Pocas voces igualan el profundo conocimiento del mundo eslavo y la capacidad narrativa y divulgadora del historiador alemán Karl Schlögel (Allgäu, 1948). Como me explicaba el profesor José María Faraldo –uno de los pocos verdaderos especialistas españoles, autor de dos libros recientes: Sociedad Z. La Rusia de Vladimir Putin (Báltica, 2022) y Rusofobia (Catarata, 2023)—, esta obsesión por saber y entender habrían llevado al entonces joven historiador alemán a protagonizar aventuras como la de atravesar la inmensidad soviética haciendo autostop, empalmando camioneros capaces de recitarle poemas enteros de Pushkin o fragmentos de Chéjov con un descubrimiento a pie de calle del impacto de los grandes hechos históricos sobre la cotidianidad.

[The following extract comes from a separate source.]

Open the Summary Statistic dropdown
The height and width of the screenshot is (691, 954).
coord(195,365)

Superado aquel atrevimiento juvenil iniciático, descartada la faceta como traductor y periodista, y ya con una posición académica consolidada como catedrático (primero en la Universidad de Constanza y después en la Viadrina de Frankfurt), ha construido desde la historia cultural y volumen a volumen una sólida interpretación del último siglo ruso-soviético. Al socaire de este prestigio y coincidiendo con la actual guerra en el extremo oriental de Europa, Acantilado acaba de recuperar su Ucrania, encrucijada de culturas (traducción de José Aníbal Campos). Publicado originalmente en 2015, Schlögel analizaba la convivencia entre las diferentes herencias civilizadoras en el rompeolas urbano personificado, como se advierte en el subtítulo, en ocho ciudades: Kiev, Odesa, Yalta, Járkov, Dnipró, Donetsk, Chernígov y Leópolis.

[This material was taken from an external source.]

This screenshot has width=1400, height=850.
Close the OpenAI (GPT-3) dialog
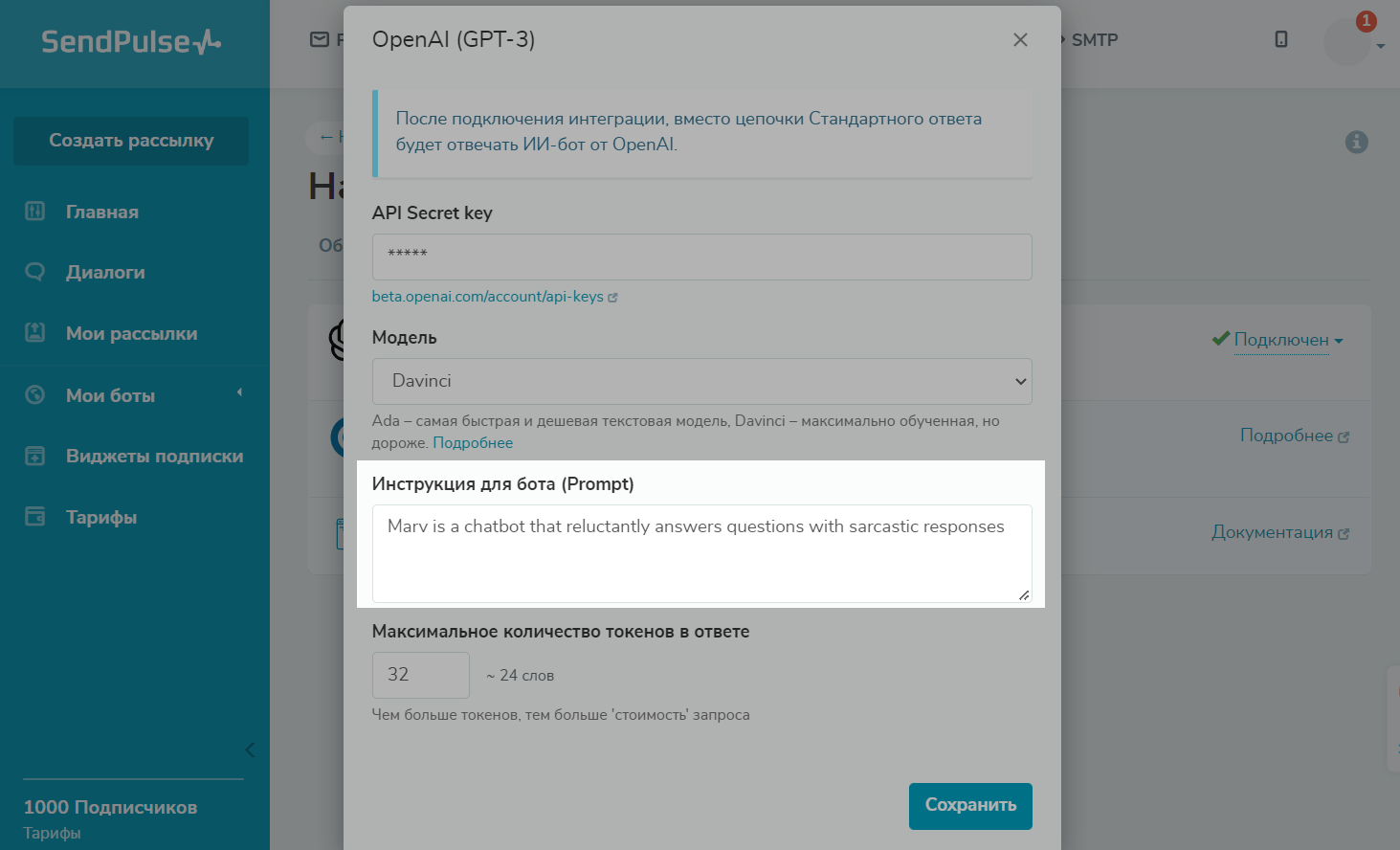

Consciente de que este gran país «no ha existido para nosotros, o lo ha hecho sólo como una realidad marginal», la aproximación buscaba la analogía, presentando Ucrania como un tipo de Europa en miniatura: profundas raíces históricas, mezcla (no siempre pacífica, ni tampoco siempre conflictiva) de culturas, zarandeada por sucesivas potencias, multiétnica y plurinacional, víctima de lo peor y protagonista de lo mejor. Esta vindicación de su valor intrínseco tomaba, además, un sentido de advertencia ante la tentación de pensar que la historia ha terminado, que la democracia siempre avanza, que las libertades se encuentran consolidadas... Para el Schlögel de entonces –y el tiempo le ha dado la razón—, Occidente no se podía permitir desentenderse de la situación ucraniana, ni pensar que la desestabilización rusa era limitada.